* _Passage fourni_
- - - -
22 Nous nous permettons de renvoyer ici à notre ouvrage, Le Carnaval des Halles. Une ethnocritique du Ventre de Paris (Paris, CNRS Editions, 2000), où nous montrons à quel point ce schème culturel structure le roman de Zola. L’ethnocritique peut se définir comme une critique de la littérature – associant poétique des textes et ethnologie contemporaine – qui s’intéresse à la polyphonie culturelle constitutive des œuvres littéraires les plus légitimes (et plus spécialement, pour l’instant du moins, à la présence, dans ces dernières, de formes de culture dominée, populaire, folklorique et à leur textualisation). Pour une présentation synthétique de cette approche, ses problématiques et ses enjeux, on peut se reporter aussi à M. Scarpa, « Pour une lecture ethnocritique de la littérature », Littérature et Sciences humaines, Centre de recherche Texte / Histoire, Université de Cergy‑Pontoise, Paris, Les Belles Lettres, 2001, pp. 285‑297.
23 C. Méchin, Bêtes à manger. Usages alimentaires des Français, Nancy, Presses Universitaires, 1992, p. 197. On se rend compte que l’opposition entre carnaval et carême subsume toutes les autres que nous avions notées (rouge / blanc, cuit / cru, gras / maigre).
24 Cette description de la devanture nous apparaît comme une sorte de célébration écrite et urbaine de la Saint‑Cochon, fête qui clôt, dans les sociétés rurales, la tuée du porc. Fête de l’abondance et du gras, vraie ripaille, bref fête de la vie dans la mort de l’hiver, elle est clairement marquée du sceau du carnavalesque. Voir, à ce propos, J. Verroust, M. Pastoureau, R. Buren, Le Cochon. Histoire, symbolique et cuisine, Paris, Editions Sang de la terre, 1987. Que l’on repense simplement aux jambonneaux, « avec leur bonne figure ronde, jaune de chapelure, leur manche terminé par un pompon vert », aux andouilles « crevant de santé », aux saucissons « pareils à des échines de chantre, dans leurs chapes d’argent », etc. Pour une analyse plus poussée de la carnavalisation de ces descriptions (et de l’usage que nous faisons des travaux de Bakhtine à ce sujet), voir Le Carnaval des Halles, op. cit.
- - - -
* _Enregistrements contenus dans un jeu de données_
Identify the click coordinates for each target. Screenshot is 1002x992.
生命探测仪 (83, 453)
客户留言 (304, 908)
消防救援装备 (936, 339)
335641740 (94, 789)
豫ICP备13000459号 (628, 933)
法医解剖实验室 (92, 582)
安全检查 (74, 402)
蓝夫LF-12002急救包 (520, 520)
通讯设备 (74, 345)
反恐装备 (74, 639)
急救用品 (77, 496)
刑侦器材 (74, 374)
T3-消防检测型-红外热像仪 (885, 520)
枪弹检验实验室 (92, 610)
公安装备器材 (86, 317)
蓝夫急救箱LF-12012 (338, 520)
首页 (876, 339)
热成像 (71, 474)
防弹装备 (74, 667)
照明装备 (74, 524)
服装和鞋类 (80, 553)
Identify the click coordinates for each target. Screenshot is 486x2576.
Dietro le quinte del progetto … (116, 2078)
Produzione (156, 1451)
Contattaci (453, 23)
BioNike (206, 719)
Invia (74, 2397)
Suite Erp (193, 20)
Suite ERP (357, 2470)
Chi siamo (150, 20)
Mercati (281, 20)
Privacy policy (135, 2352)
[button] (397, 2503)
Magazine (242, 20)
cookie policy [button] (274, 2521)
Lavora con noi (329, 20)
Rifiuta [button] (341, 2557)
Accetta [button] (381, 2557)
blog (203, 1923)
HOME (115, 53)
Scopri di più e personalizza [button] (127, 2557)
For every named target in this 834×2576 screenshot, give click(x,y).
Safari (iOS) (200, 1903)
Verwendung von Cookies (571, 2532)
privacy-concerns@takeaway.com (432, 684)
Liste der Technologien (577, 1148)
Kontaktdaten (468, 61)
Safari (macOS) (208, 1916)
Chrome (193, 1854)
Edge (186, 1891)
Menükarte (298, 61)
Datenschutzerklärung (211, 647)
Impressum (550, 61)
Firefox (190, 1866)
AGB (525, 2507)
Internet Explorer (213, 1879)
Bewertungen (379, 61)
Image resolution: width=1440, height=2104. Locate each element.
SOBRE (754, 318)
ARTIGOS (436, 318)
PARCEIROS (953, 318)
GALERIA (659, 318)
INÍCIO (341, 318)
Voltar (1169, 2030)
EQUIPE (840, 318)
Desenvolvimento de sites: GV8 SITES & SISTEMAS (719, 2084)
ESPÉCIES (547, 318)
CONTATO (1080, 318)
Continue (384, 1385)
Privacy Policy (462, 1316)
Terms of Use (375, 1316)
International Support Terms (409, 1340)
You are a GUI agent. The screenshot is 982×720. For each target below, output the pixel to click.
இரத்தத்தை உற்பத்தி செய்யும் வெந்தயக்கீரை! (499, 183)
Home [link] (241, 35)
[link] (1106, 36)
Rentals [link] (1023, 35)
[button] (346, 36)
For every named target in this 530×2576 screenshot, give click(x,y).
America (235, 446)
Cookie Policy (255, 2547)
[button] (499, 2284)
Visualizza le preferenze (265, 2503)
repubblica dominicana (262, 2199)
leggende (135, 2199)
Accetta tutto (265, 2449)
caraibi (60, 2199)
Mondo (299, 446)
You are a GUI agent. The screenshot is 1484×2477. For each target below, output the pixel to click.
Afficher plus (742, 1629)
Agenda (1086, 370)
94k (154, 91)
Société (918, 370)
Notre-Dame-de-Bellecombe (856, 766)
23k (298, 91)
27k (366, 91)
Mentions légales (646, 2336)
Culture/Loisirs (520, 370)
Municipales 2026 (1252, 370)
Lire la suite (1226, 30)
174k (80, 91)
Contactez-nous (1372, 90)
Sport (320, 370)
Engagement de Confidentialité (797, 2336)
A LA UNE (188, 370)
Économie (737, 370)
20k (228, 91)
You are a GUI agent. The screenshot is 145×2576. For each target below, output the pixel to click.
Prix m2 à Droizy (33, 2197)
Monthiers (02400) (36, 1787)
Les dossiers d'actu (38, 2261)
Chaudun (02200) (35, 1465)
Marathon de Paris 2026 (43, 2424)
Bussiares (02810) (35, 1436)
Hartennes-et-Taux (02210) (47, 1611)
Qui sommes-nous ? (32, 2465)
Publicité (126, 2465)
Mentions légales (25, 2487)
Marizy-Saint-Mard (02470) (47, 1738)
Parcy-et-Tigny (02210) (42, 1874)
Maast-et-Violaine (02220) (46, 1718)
- - - -
* _Objectif de l'exercice_
Prolongez les notes sur la lecture ethnocritique du Ventre de Paris, en reprenant juste après leur dernière phrase.

* _Résultat_
25 Le fait qu’il y a deux poissons dans l’aquarium zolien n’est pas contradictoire avec cette démonstration. Cela correspond, d’une certaine manière, à une double exigence du texte : l’espace décrit est « naturellement » vraisemblable et « culturellement » profanatoire (dans cette chapelle‑là, l’Unique n’a plus sa place). En effet, tout ici est mis sous le signe de l’inversion (sans doute une façon pour Zola de souligner le triomphe de ce carnaval qu’est pour lui le second Empire). Si la dernière phrase du texte fonctionne en sorte que son climax suscite bien l’attente du Saint Sacrement, puisque c’est sur le reposoir de l’autel – signifié aussi par la crépine / dentelle – que se trouvent le calice et le ciboire de l’Eucharistie, les poissons rouges – qui opèrent pourtant la synthèse de l’hostie (par la maigreur plate de leur chair) et du vin / sang (par leur couleur) – nagent, stériles, dans une eau dormante (alors que l’eau chrétienne, celle du baptême et de la foi, est une eau vive), dans une éternité dérisoire (dans un vase carré au lieu de rond), et sont deux quand le Christ est l’Unigenitus.
26 Rappelons que J.M. Privat, dans Bovary Charivari (Paris, CNRS Editions, 1994) – ouvrage fondateur de la démarche ethnocritique –, ouvre son étude par toute une série de « détails » du roman de Flaubert (les auvents, l’araignée, le noyer, etc.), qu’il lit comme des folklorèmes particulièrement signifiants dans l’ethno‑poétique du récit. On peut se reporter aussi à l’étude qu’il propose d’un autre type de… bocal (les confitures de Madame Bovary), dans « A la recherche du temps (calendaire) perdu », Poétique, 123, 2000, pp. 301‑319.